I’ve been writing on this blog now for weeeooo seven years and it sticks out to me every time I go back and review writing, even recent writing, just how often I’m willing to drop the words ‘good’ and ‘bad’ in discussions of games. It’s a reasonable impulse, because those are useful handle words.

It also comes from a defensive space, and I’m kind of embarrassed about it.

I teach about games. I teach students and ask them to stop using the word ‘good’ when they want to talk critically about games, or ‘bad’ because those words are big baskets with a lot of possible meanings and it’s not clear. Now, obviously on my blog I can have a jocular and funloving tone, whackyhee, but I still realise that I reach for that basket myself not because I don’t have a better way to describe the games I’m talking about, but because I’m often left needing it as a sort of waving stick to throw for an approaching dog.

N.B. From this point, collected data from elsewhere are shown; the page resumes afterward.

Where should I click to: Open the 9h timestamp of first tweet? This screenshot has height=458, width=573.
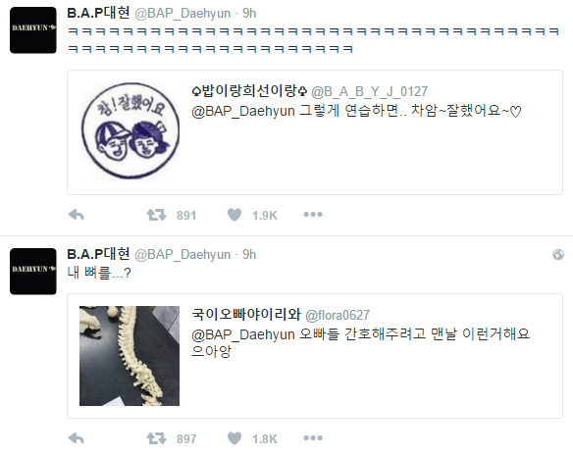tap(249, 14)
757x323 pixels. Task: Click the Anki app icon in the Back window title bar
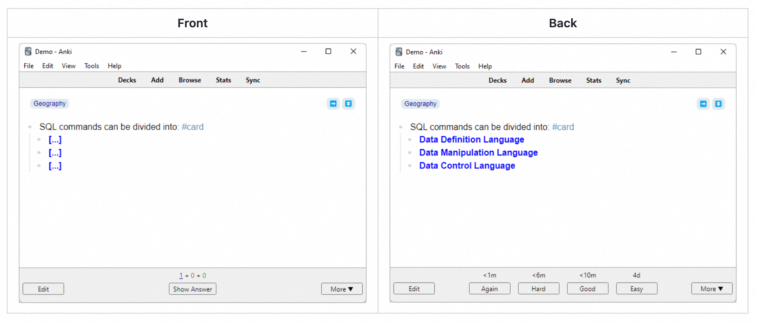click(x=399, y=52)
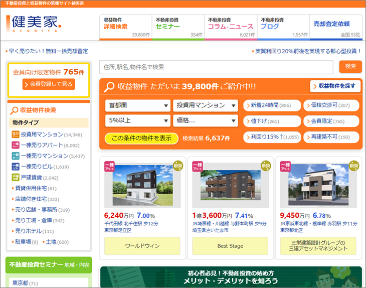This screenshot has height=288, width=366.
Task: Click the 戸建賃貸 category icon
Action: pyautogui.click(x=15, y=178)
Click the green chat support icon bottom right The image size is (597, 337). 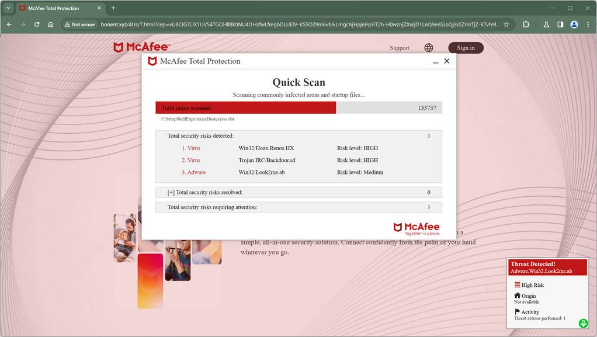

I feel a lot of the time I need to be careful not about calling games good or bad, but failing to call them good or bad. I’m honestly a little more comfortable with ‘I hated it’ than with ‘this game is bad,’ or ‘this game fucks up this part’ because there at least I’m talking about a detail, I’m divining an intention and trying to explain it (which is, itself, funnier, but at least Roland Barthes has my back there). I am left, still, now, feeling really bad if I criticise a game if I don’t at least put something out there to signal to some arbitary, imagined reader, that hey, if you like it, I don’t mind, that’s okay, this game has Likeable Qualities, which

is dumb?

Like, yeah, there have been people who shouted at me over not being adequately courteous to a videogame, and a few of those are still in my circle of friends, but most of them aren’t. And the people who aren’t, they’re expressing something legitimate in terms of feelings but the idea my opinions aren’t acceptable isn’t the legitimate outcome of that. When I get those reactions, I need to recognise what I’m actually being yelled at about.

I don’t think I’m going to drop the word ‘good’ on its own? It’s a solid little word, and if I want to give you a general, leading-paragraph impression, like ‘oh hey, it’s fine, it’s good’ then you should be able to parse that out. But it’s a word of moods and tones, a basket word.

Really, what I want to fight with myself over is that impulse to be defensive and afraid about the idea of stating my opinion when here, seven years from start I know that there are people paying to read this.